> **TASK GOAL**
Count the lines of the data below that contain the word "should", and give only the number.

Pointing data for screenshots and pages:
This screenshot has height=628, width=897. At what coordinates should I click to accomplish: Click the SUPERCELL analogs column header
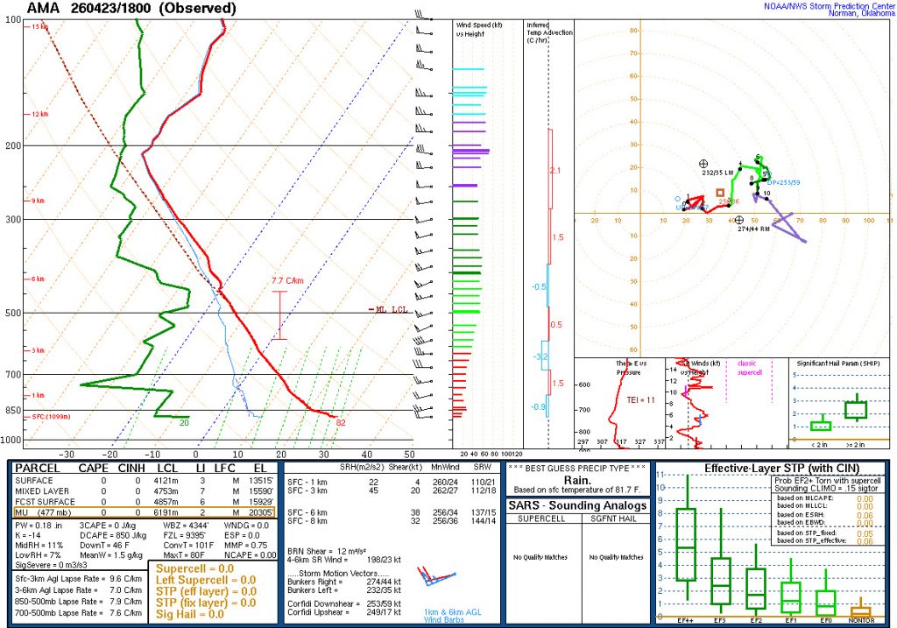pyautogui.click(x=541, y=519)
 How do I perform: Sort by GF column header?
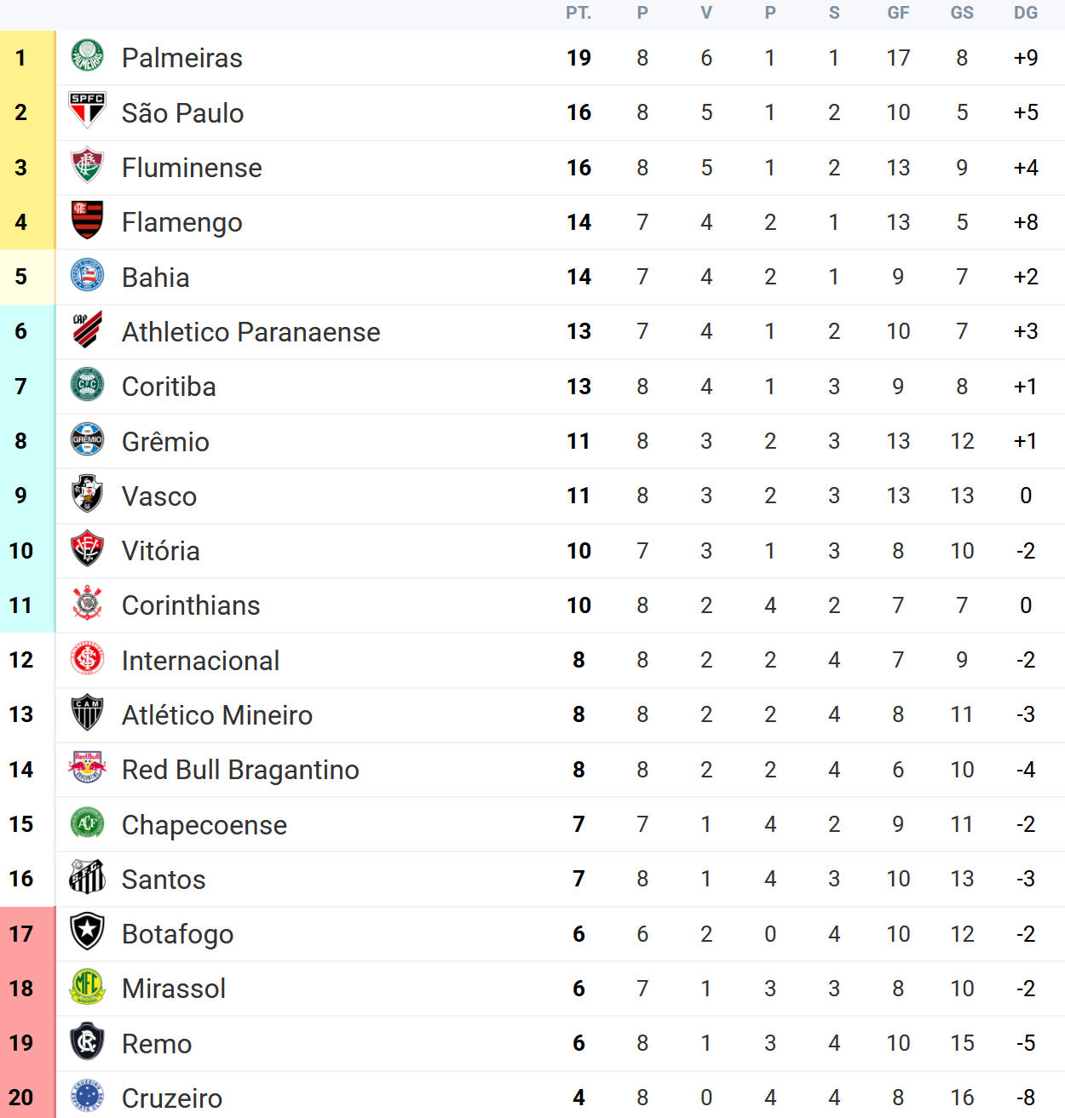point(898,13)
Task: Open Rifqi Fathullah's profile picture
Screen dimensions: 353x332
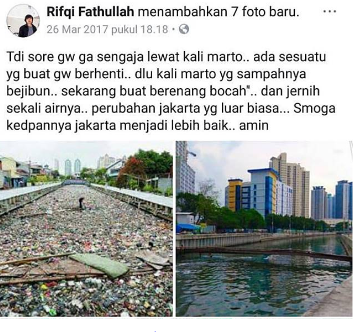Action: 23,21
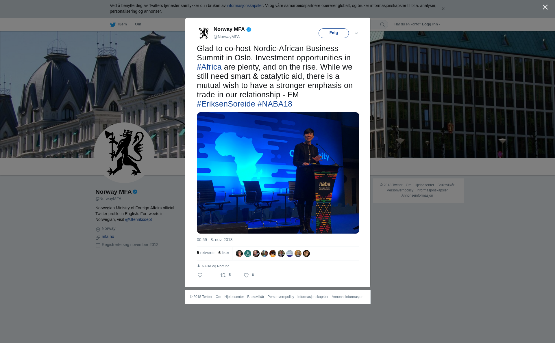Click the reply speech bubble icon
This screenshot has width=555, height=343.
(x=200, y=275)
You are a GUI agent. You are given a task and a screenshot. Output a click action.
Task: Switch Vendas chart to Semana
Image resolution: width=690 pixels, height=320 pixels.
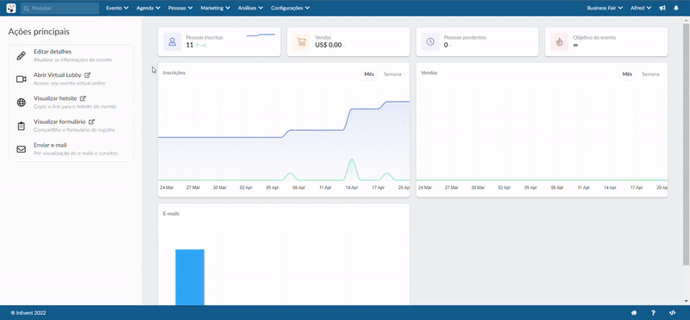(x=650, y=74)
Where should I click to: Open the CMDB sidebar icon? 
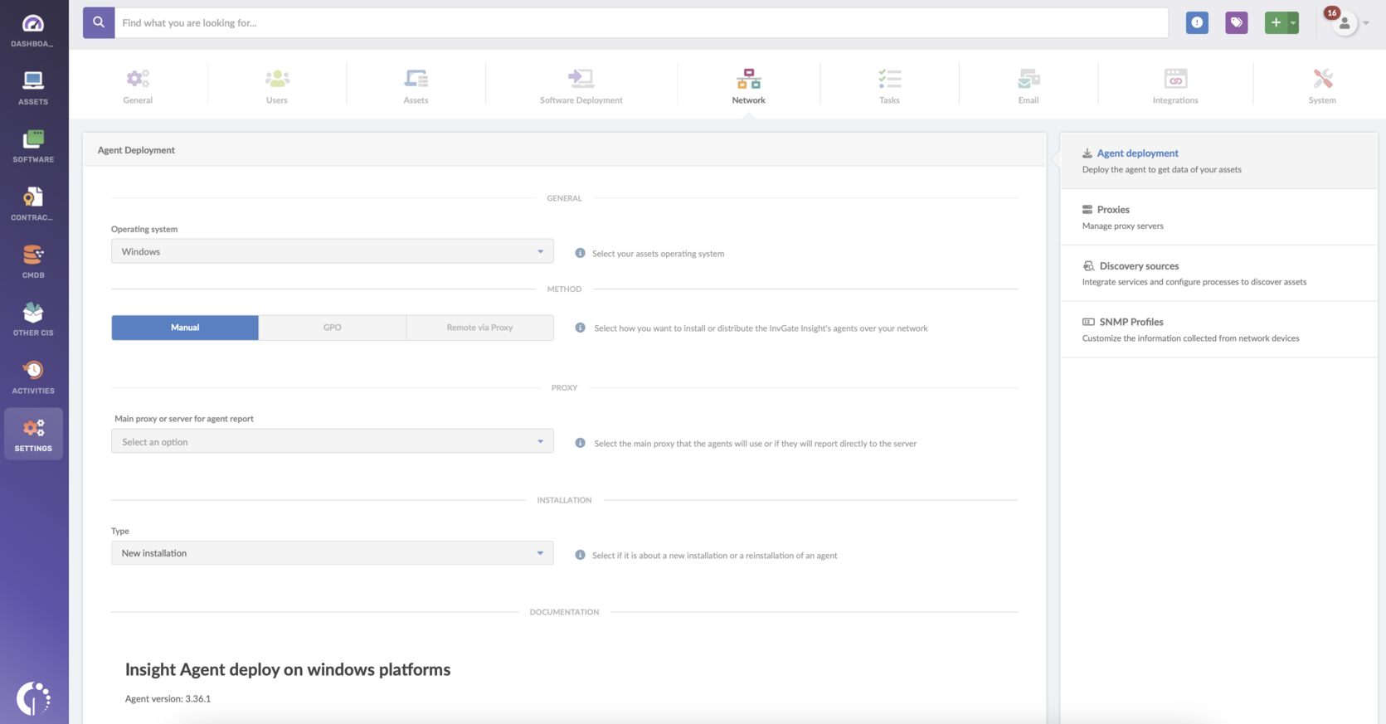pos(33,261)
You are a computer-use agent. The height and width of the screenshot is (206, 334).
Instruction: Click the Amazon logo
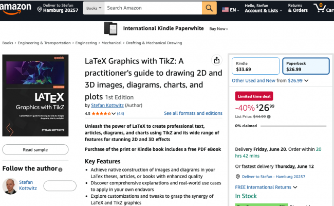pyautogui.click(x=17, y=9)
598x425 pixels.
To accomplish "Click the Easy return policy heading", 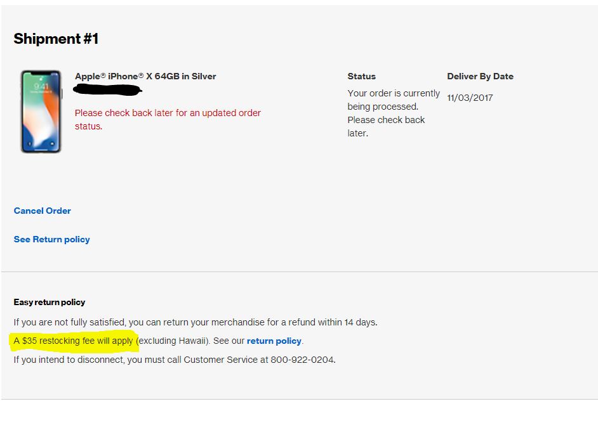I will click(x=49, y=303).
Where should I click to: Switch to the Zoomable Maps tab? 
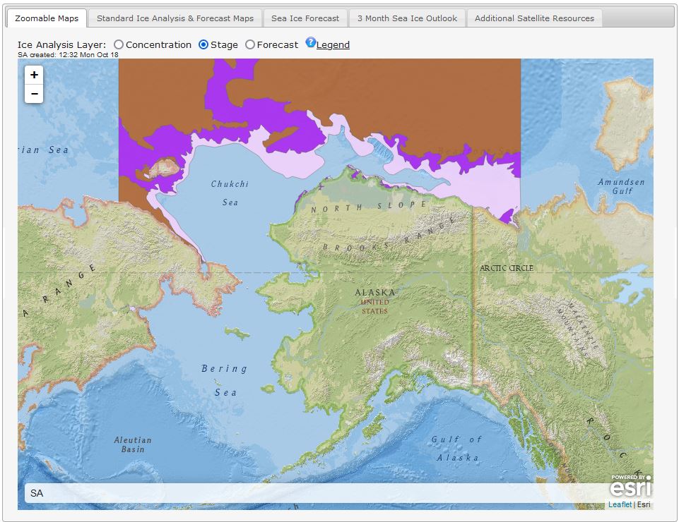point(47,18)
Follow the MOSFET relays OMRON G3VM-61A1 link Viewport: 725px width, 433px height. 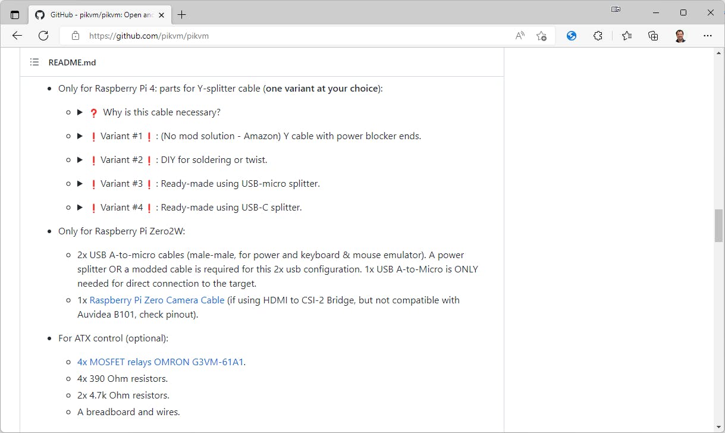(161, 362)
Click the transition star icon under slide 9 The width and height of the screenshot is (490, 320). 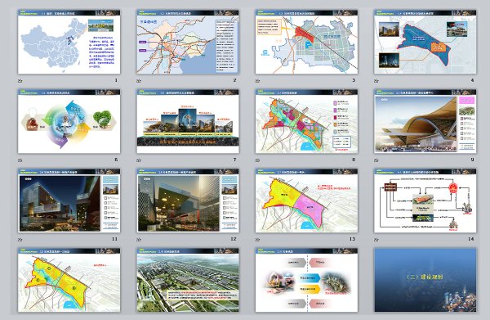click(376, 160)
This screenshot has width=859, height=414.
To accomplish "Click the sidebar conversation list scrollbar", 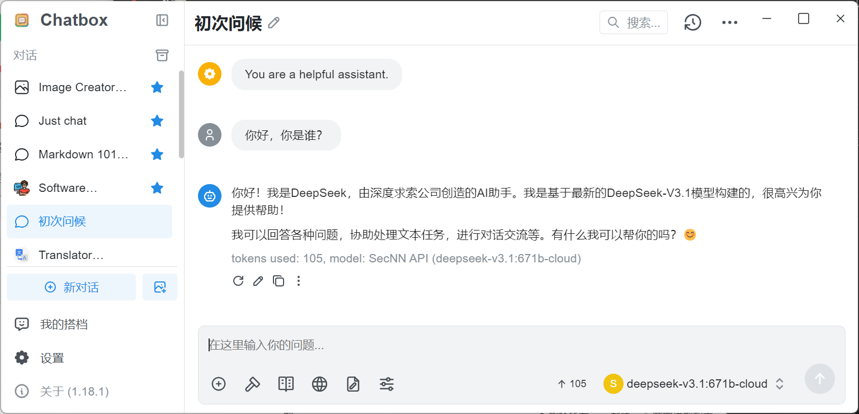I will 181,114.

> **WRITTEN ANSWER**
3